In addition to mulch, add organic matter at every other
opportunity. If you're like most perennial gardeners, you divide
and move plants a lot. Every time you do, mix in compost or
peat to bring the disturbed area back up to level. Top soil
is not a sufficient replacement, since it supplies only a very
dilute form of organic matter.
You can start renewing your beds this spring by applying compost
or peat and weeding thoroughly with a garden fork. This loosens the
soil to the full depth of the fork, and creates cracks in the soil
so the organic matter can filter in more quickly.

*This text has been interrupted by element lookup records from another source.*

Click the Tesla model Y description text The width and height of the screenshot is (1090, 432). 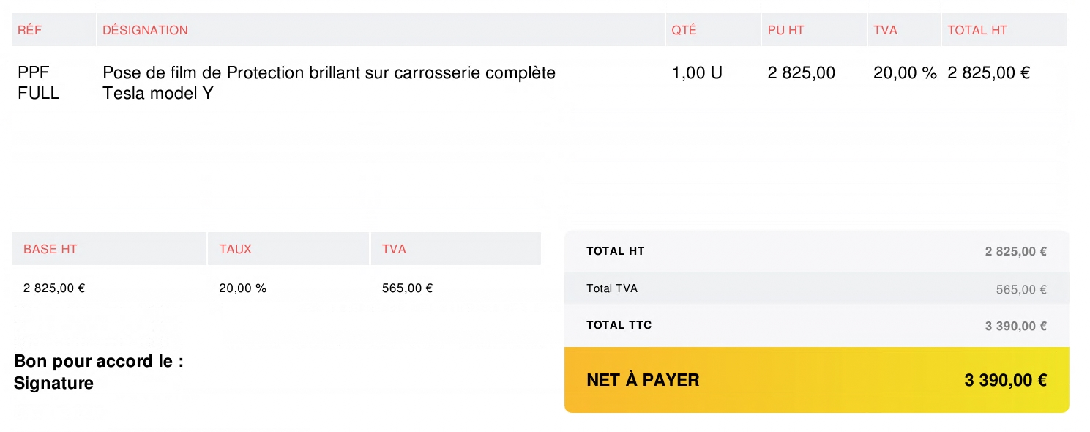pyautogui.click(x=157, y=94)
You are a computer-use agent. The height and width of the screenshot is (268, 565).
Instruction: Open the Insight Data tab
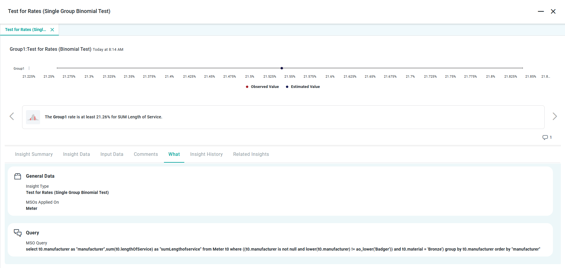[76, 154]
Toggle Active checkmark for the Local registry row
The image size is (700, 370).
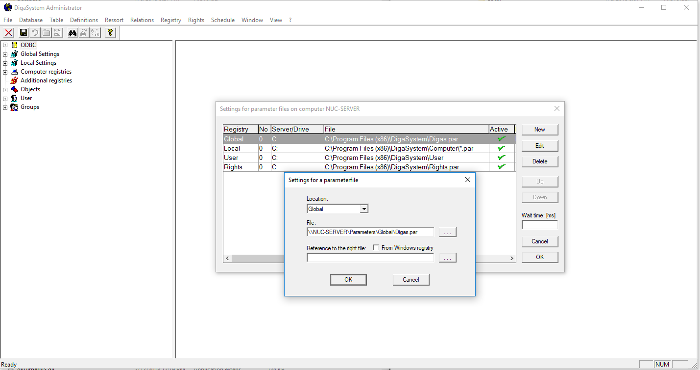tap(501, 148)
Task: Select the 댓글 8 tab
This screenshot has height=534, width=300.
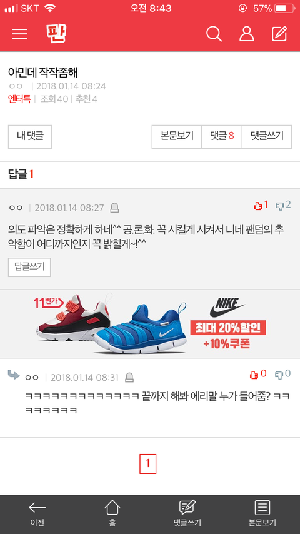Action: point(222,136)
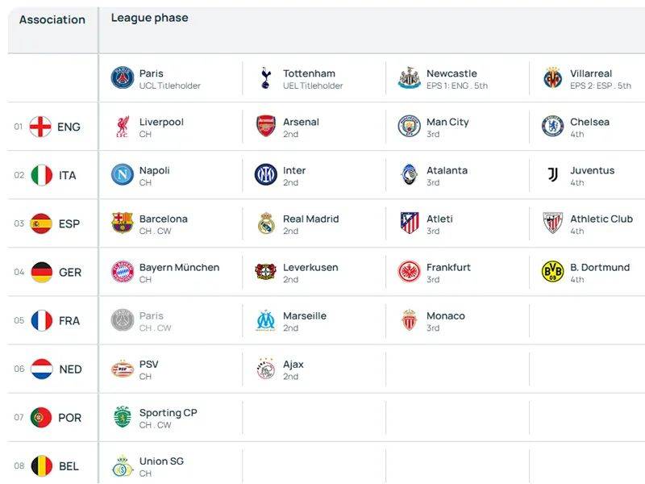Viewport: 645px width, 484px height.
Task: Click the Tottenham cockerel crest
Action: (266, 78)
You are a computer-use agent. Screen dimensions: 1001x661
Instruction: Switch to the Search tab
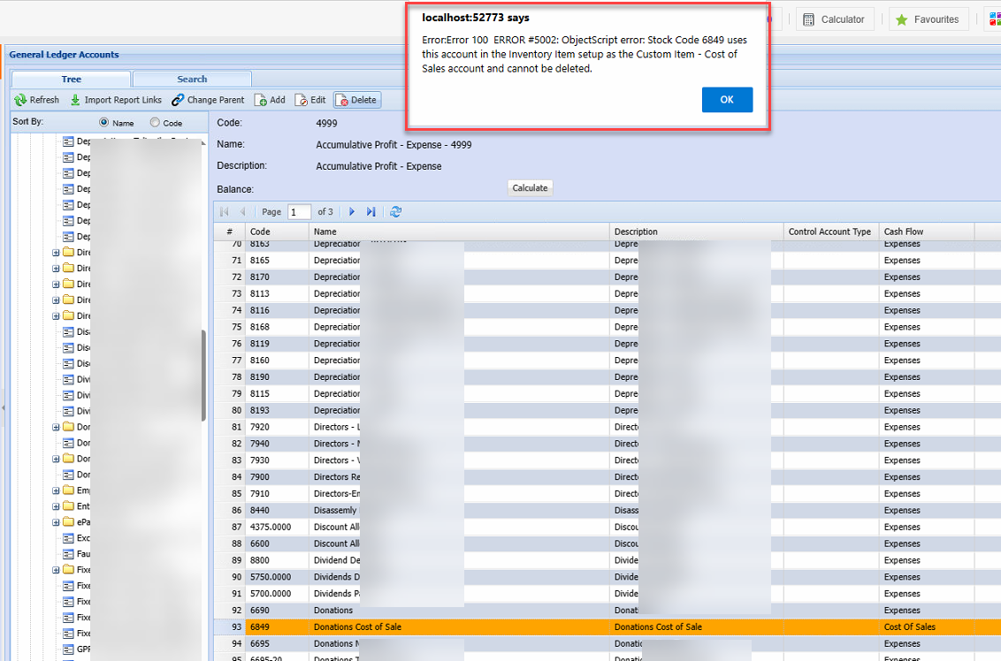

Can't beat it: A soil nutrient test
One final, essential step in both renovation and constant
renewal is a complete soil nutrient test. It will tell you if the
soil needs fertilizer, and what type.
Contact your Extension office for a soil test kit. It probably
costs less than twenty dollars but nets you information that
private testing services sell for one hundred. Most Extension test
kits consist of a pre-addressed cardboard box and directions for
filling it with a soil sample. You mail it to your land grant
university (such as MSU in Michigan) to be analyzed in their soil
labs.
Test results will show your soil's texture, ability to hold
nutrients, amount of available nutrients, and pH (relative
acidity). They're routed back to you via your horticultural
Extension agent, who translates them into an exact fertilizer and
soil treatment "prescription."
Box elder is a maple by
any other name
I'd like you to help settle an argument about box elder
trees. My friend sells firewood and considers this type of wood to
be garbage, undesirable, not "premium" firewood. I've been carving
whistles out of the fresh summer shoots since I was a child. So
we're far from being "tree illiterate!" But neither of us has any
scientific basis for our opinions in this case.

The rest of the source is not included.